I still do head-on: I bring both sets into MySQL temporary tables. Two single-column tables, where the numbers are primary keys. The comparison is quick if the sets are small and fit in the engine=MEMORY
. Slowly when the tables are large and you have to create them on disk. When it is necessary to perform such comparisons in large quantities and often - brakes.
What if to reproduce the indexed MySQL columns in own code? One of the sets to keep in memory, and each element of the second to check for the presence in the first.
Do not store each of the dialing numbers (32bit, 2.5 million on average = 80Mb), but work with the bit mask of all possible values. 200 million is, with a margin of 2 ^ 28 = 268,435,456 bits = 32Mb.
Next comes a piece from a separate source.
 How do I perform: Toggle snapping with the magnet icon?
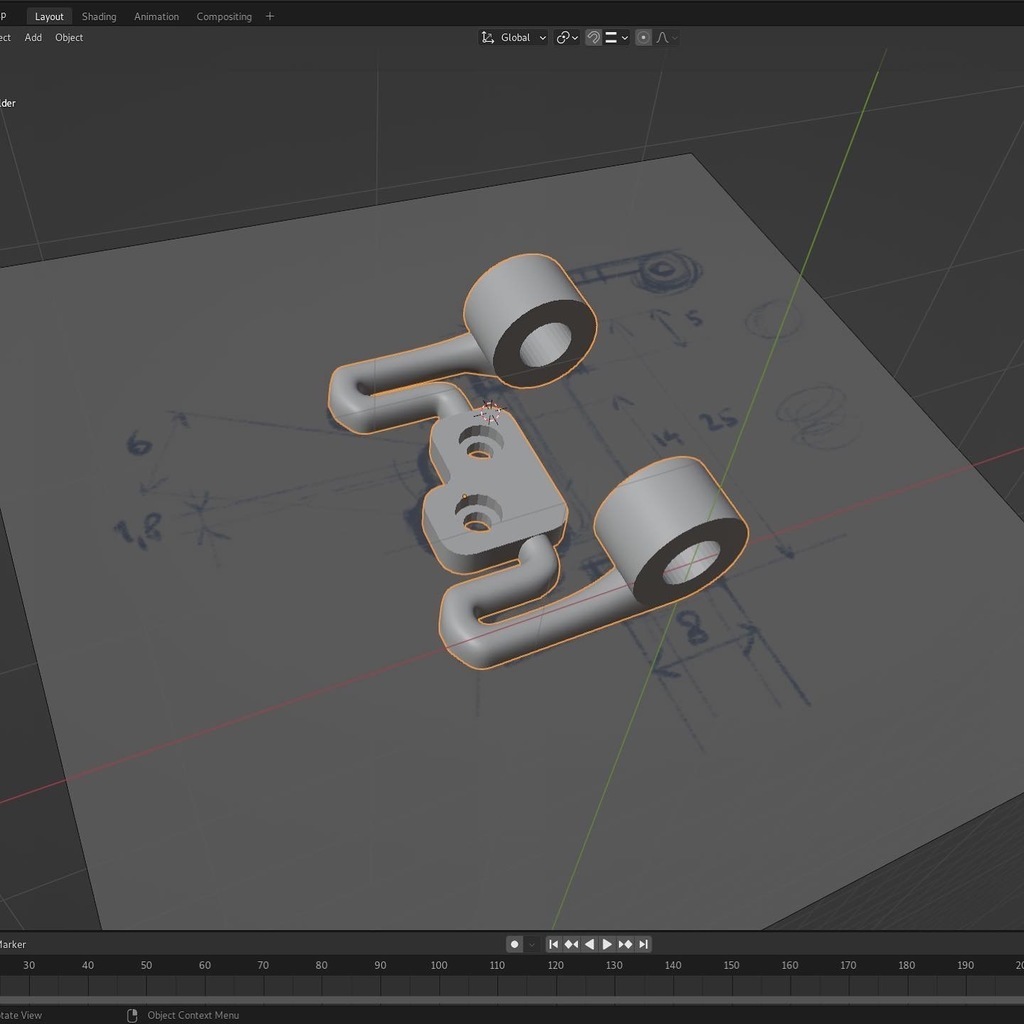pos(593,38)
Installed - the number is in the set, 0 - no. Compare the set bits.
For each set, storing the whole set of bits for each set is inefficient. Surely, such data can be great to compress. Most of the bits will be 0, which means that their sequences can be encoded by their number in a row, for example.
There will be one question for such a compressed array: is there another required number in the set, or not?
Simplify for example. Let there be a total of 32 values: 0..31. Our array will consist of 32 zeros / units. There are only two values in the set: 17 and 22. 16 zeros, one, 4 zeros, 1. And we write them as 16.4: 10000100
. Only 8 bits instead of 2 * 6. compression saved 25%. But this is my very clumsy idea of a possible method of compression, without separators, units in a row, etc.
Need to know about the number 19, is there a set? We pass on our 8 bits: 16 is still less than 19, another 4 is already overkill, the answer is “not in the set”.
Do you think there is any sense in such a bike at all, can it speed up the comparison of two sets, compared to MySQL?
Upd. Simply formulate the question. Compression is sought for data when its parameters and constraints are known: only natural numbers from .. to .., not consecutive, not sorted, without repetitions, order is not important. And even without the need for unpacking: you just need to be able to answer the question “is there such a number in the set, or not?”.